You are viewing a plain text version of this content. The canonical link for it is here.
Posted to commits@nutch.apache.org by ma...@apache.org on 2012/01/02 14:11:50 UTC
svn commit: r1226406 - in /nutch/trunk: CHANGES.txt
src/java/org/apache/nutch/crawl/NutchWritable.java
src/java/org/apache/nutch/scoring/webgraph/WebGraph.java
Author: markus
Date: Mon Jan 2 13:11:50 2012
New Revision: 1226406
URL: http://svn.apache.org/viewvc?rev=1226406&view=rev
Log:
NUTCH-1239 Webgraph should remove deleted pages from segment input
Modified:
nutch/trunk/CHANGES.txt
nutch/trunk/src/java/org/apache/nutch/crawl/NutchWritable.java
nutch/trunk/src/java/org/apache/nutch/scoring/webgraph/WebGraph.java
Modified: nutch/trunk/CHANGES.txt
URL: http://svn.apache.org/viewvc/nutch/trunk/CHANGES.txt?rev=1226406&r1=1226405&r2=1226406&view=diff
==============================================================================
--- nutch/trunk/CHANGES.txt (original)
+++ nutch/trunk/CHANGES.txt Mon Jan 2 13:11:50 2012
@@ -1,5 +1,7 @@
Nutch Change Log
+* NUTCH-1239 Webgraph should remove deleted pages from segment input (markus)
+
* NUTCH-1238 Fetcher throughput threshold must start before feeder finished (markus)

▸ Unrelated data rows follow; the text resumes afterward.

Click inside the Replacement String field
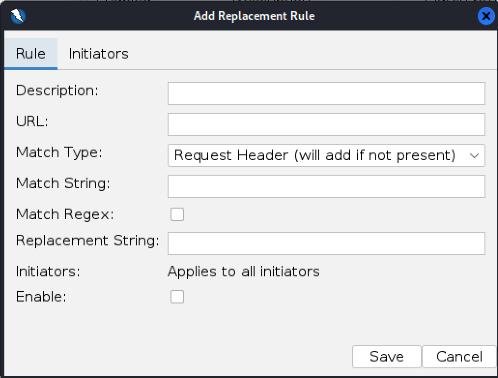 click(326, 243)
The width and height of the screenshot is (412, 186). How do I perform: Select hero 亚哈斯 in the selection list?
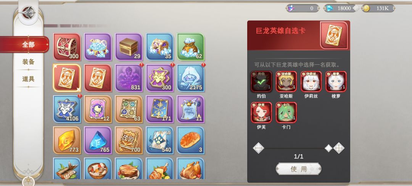[286, 82]
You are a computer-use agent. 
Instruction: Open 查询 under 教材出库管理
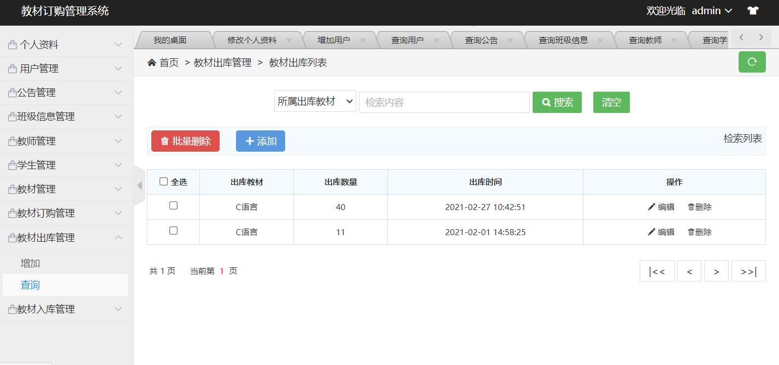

* NUTCH-1138 remove LogUtil from trunk and nutch gora (lewismc)
Modified: nutch/trunk/src/java/org/apache/nutch/crawl/NutchWritable.java
URL: http://svn.apache.org/viewvc/nutch/trunk/src/java/org/apache/nutch/crawl/NutchWritable.java?rev=1226406&r1=1226405&r2=1226406&view=diff
==============================================================================
--- nutch/trunk/src/java/org/apache/nutch/crawl/NutchWritable.java (original)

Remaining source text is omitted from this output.